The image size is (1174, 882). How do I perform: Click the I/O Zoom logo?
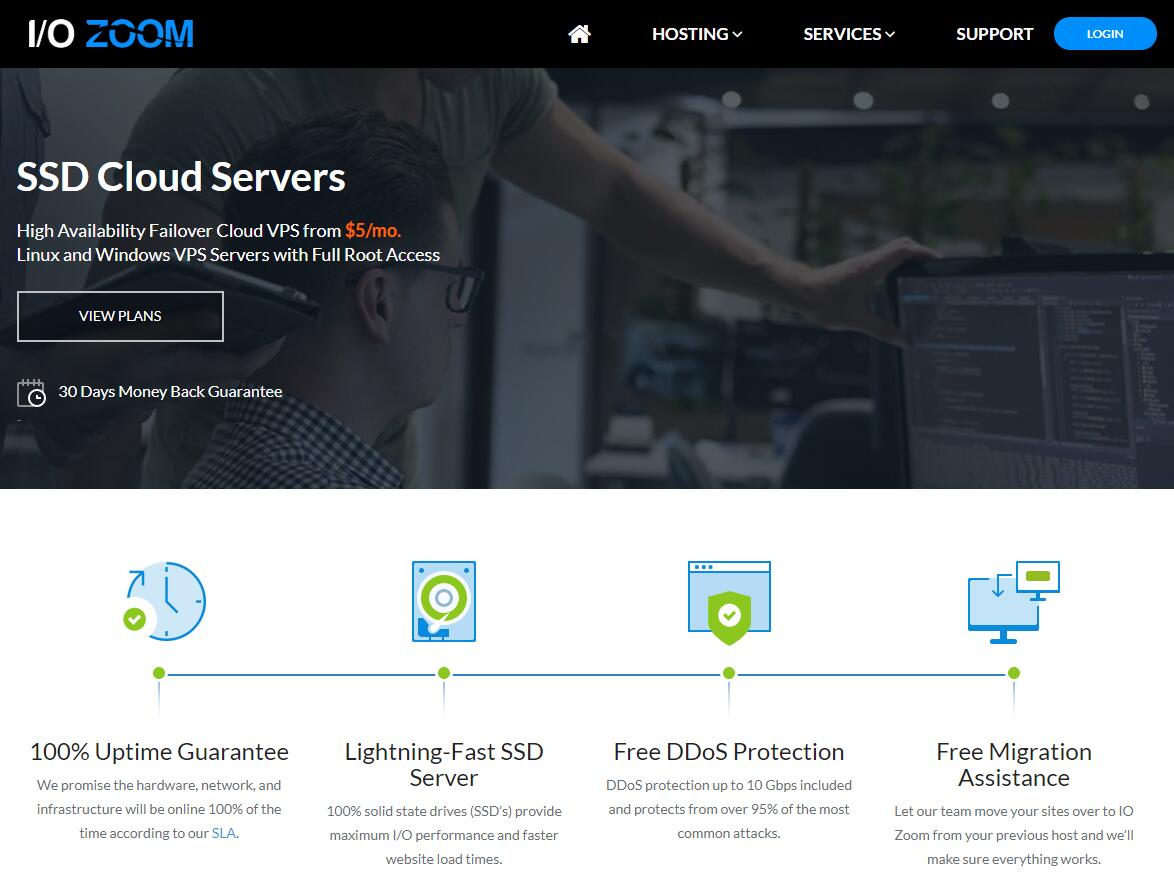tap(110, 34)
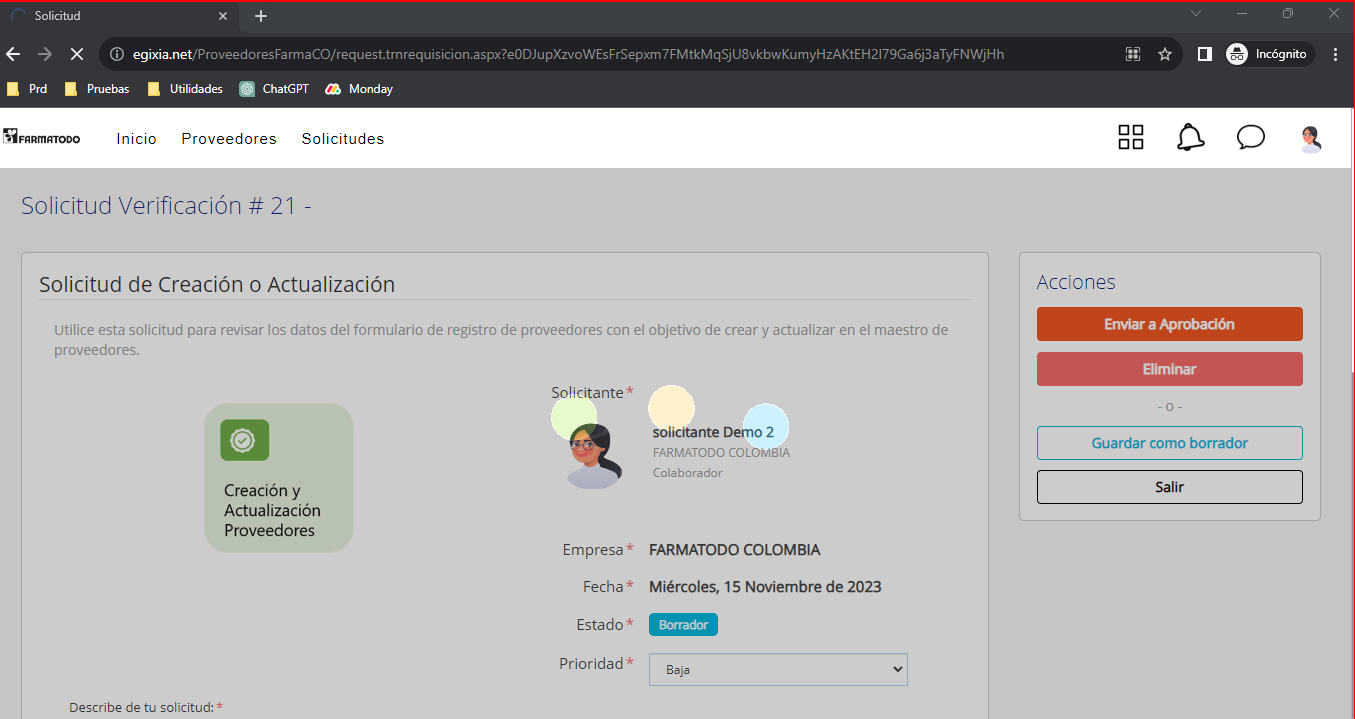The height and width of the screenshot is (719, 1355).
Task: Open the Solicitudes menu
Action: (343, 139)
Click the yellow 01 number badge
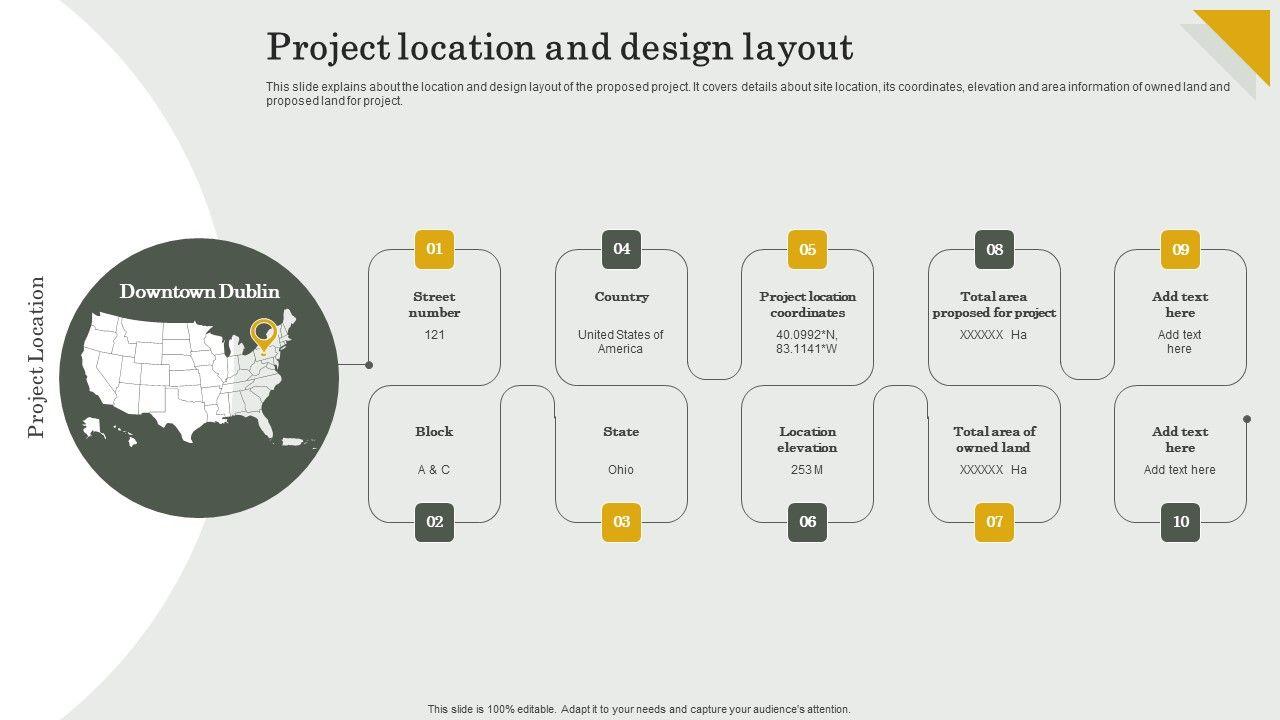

□ □ □ □ □ □ □

What is needed —
Where an entry holds a picture, leave the picture out and output the rest exactly.

Result below —
The image size is (1174, 882). How do I perform: Click the I/O Zoom logo?
tap(110, 34)
The height and width of the screenshot is (719, 1355).
Task: Open the Solicitudes menu
Action: (343, 139)
Click the yellow 01 number badge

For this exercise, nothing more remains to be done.